Penafsiran kebijakan "hidup sekadar mampir
ngombe" (istirahat sejenak) perlu dibongkar menjadi bermakna positif-progresif. Budaya unggul dalam arti menghasilkan
kinerja terbaik, dari sisi finansial maupun cara, menjadi cara kerja yang terus dikejar, yang antara lain disemangati
hidup keberagamaan.
Kemajuan Korsel yang diidentikkan berkat konfusianisme terjadi oleh karena kondisi masyarakat-negara
yang kondusif. Pemerintah Korsel melakukan perencanaan industri yang berjangka panjang, dan dilaksanakan secara konsisten.
Iklim yang berkembang menyuburkan etik konfusianisme yang paralel dengan etik Weberian di Eropa maupun samurai di Jepang.
Dan kondisi ini berbeda dengan kita, Indonesia, yang terus tersaruk- saruk dengan saling mencari kambing hitam,
dan urusan perebutan kekuasaan politis. Di kita, spiritualitas agama- agama yang coba dibangkitkan tidak memperoleh
iklim yang kondusif sehingga terhenti pada perkembangan sisi keabadiannya.
Seorang panelis lain menyinggung pentingnya
posisi kepemimpinan sebagai bagian dari iklim yang kondusif berkembangnya nilai etik agama-agama.
Diharapkan,
dalam kondisi yang kondusif itu berkembang kelompok masyarakat bisnis —konkretnya kapitalis-kapitalis —yang
tidak saja berorientasi keuntungan finansial, melainkan kapitalis spiritual. Kapitalis spiritual ini berusaha ikut
menciptakan dunia yang lebih baik dengan ikut serta memperjuangkan kesejahteraan, perdamaian, dan kemanusiaan.
Bisnis
mereka adalah mandala spiritualitas di mana semua potensi diaktualisasikan, seluruh satya didarmakan, dan segenap darma
dibaktikan untuk sesama, bangsa, dan negara.

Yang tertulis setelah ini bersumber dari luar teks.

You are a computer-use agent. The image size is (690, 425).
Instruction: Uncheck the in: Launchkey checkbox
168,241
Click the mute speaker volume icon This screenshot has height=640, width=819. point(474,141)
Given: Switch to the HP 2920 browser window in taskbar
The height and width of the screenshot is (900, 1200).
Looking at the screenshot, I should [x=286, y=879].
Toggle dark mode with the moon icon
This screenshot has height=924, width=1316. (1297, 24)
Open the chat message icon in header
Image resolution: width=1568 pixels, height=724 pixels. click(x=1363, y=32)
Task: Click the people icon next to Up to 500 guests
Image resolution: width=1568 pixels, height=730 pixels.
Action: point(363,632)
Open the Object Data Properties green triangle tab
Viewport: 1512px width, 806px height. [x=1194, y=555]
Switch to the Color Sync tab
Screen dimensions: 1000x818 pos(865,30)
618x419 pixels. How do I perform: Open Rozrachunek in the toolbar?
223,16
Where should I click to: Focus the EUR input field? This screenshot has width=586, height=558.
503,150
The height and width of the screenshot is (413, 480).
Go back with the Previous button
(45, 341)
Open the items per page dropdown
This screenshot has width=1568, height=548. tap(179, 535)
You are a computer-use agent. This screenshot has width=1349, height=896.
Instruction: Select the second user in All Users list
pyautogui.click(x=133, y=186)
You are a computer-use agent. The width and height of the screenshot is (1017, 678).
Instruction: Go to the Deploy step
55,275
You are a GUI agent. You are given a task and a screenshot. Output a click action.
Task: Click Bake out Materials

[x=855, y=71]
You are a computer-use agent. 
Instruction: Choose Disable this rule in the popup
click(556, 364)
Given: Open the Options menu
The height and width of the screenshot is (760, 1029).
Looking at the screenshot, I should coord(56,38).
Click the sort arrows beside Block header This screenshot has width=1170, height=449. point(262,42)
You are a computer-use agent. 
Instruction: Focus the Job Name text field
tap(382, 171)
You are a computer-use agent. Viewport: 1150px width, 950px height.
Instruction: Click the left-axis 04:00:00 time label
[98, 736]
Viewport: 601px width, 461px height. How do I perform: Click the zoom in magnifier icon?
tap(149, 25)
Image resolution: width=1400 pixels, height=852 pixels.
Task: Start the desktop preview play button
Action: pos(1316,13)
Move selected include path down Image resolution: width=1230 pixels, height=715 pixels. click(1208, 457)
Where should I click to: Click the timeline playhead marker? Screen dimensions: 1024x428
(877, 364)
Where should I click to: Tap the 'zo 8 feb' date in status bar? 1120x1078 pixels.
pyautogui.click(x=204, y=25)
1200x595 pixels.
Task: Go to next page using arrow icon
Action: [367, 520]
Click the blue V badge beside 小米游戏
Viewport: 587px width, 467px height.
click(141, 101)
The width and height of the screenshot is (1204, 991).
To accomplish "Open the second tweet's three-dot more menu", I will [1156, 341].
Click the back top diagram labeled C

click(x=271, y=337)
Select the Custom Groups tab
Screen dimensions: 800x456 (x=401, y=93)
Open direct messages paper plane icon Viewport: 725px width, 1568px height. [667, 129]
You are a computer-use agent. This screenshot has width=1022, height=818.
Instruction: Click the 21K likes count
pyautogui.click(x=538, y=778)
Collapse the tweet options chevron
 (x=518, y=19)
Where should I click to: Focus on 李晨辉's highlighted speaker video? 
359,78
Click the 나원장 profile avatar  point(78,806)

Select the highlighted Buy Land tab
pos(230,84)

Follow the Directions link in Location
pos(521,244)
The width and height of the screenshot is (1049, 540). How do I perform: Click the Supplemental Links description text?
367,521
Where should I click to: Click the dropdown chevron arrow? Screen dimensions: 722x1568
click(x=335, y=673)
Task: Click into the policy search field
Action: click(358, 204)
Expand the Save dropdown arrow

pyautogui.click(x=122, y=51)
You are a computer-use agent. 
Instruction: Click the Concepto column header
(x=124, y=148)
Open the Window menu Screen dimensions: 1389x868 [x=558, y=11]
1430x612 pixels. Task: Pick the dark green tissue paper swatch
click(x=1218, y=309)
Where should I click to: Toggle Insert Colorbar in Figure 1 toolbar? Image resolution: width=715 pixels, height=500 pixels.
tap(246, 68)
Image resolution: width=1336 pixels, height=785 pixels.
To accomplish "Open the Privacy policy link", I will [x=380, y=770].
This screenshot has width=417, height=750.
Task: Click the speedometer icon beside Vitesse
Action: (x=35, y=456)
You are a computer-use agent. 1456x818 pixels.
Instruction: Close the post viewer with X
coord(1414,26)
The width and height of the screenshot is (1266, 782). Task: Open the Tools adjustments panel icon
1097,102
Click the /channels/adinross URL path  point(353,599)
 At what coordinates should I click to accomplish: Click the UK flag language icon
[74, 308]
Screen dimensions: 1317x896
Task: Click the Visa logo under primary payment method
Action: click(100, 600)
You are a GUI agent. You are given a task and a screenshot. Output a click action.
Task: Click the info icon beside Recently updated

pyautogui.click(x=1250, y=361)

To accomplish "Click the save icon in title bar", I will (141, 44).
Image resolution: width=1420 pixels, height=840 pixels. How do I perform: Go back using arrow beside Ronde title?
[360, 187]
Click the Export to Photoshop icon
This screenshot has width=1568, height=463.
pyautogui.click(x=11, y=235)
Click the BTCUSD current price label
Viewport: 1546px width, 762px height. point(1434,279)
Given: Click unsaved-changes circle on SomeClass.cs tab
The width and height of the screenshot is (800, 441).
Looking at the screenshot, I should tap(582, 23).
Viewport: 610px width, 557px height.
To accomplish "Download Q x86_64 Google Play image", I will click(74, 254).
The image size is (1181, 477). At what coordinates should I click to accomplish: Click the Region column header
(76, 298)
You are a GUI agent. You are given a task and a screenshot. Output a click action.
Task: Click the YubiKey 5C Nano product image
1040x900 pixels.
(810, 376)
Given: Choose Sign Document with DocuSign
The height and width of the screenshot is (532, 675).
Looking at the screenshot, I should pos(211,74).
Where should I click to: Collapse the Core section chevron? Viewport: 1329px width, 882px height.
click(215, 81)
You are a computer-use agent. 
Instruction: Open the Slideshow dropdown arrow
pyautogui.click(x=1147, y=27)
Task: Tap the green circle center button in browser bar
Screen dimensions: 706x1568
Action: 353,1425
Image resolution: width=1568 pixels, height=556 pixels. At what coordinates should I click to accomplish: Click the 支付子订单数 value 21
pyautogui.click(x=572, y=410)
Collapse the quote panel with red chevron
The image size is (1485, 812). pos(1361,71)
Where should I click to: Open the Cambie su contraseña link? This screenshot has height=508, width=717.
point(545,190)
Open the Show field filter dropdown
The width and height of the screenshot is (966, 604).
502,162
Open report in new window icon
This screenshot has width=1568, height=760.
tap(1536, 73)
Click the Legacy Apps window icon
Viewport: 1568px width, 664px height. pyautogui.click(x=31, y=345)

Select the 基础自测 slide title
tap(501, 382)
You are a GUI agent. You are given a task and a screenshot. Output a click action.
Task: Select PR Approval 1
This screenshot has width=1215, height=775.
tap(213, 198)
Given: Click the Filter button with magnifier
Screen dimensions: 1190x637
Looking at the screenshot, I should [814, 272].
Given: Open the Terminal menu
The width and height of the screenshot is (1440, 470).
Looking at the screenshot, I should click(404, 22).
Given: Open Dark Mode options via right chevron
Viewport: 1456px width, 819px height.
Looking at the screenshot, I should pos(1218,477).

Semangat itu tercipta lebih subur, selain oleh kondisi masyarakat
juga oleh falsafah perusahaan yang menjadi pedoman, sistem, dan cara kerja perusahaan. Untuk itu, dibutuhkan satu pemimpin
usaha yang bisa dijadikan role model, yang tidak hanya memberikan arahan jangka panjang, tetapi juga yang mendampingi dengan
segala kesabaran, keuletan, dan ketekunan. Tanpa pemimpin yang kuat dan konsisten-berwibawa, core values walau didukung sistem
dan infrastruktur lengkap tidak akan jadi perilaku yang berpola untuk seluruh karyawan.
Seminar menyinggung corporate
social responsibility (tanggung jawab sosial perusahaan)—moderato r menyebutnya bukan tanggung jawab, tetapi kewajiban
sosial—di antaranya sebagai bagian utuh dari vitalisasi spiritualitas. Dengan memahami kekayaan berfungsi sosial, di
tengah semakin banyaknya "korban" globalisasi, CSR perlu memperoleh penjabaran dan realisasi yang lebih besar. Apalagi
sosial- kemasyarakatan tidak langsung berpengaruh pada keberhasilan dan kepercayaan usaha, keniscayaan sebuah usaha.
Dalam konteks politik, pendekatan mengingatkan roh keberagamaan dalam dunia usaha sejalan dengan pengembangan teori-teori
manajemen yang menyentuh masalah etika agama akhir-akhir ini. Itu menjadi lebih bermakna ketika masyarakat bisnis didudukkan
tanpa rasa curiga dalam kesamaan pemahaman dengan dua panggung lainnya—birokrasi dan LSM.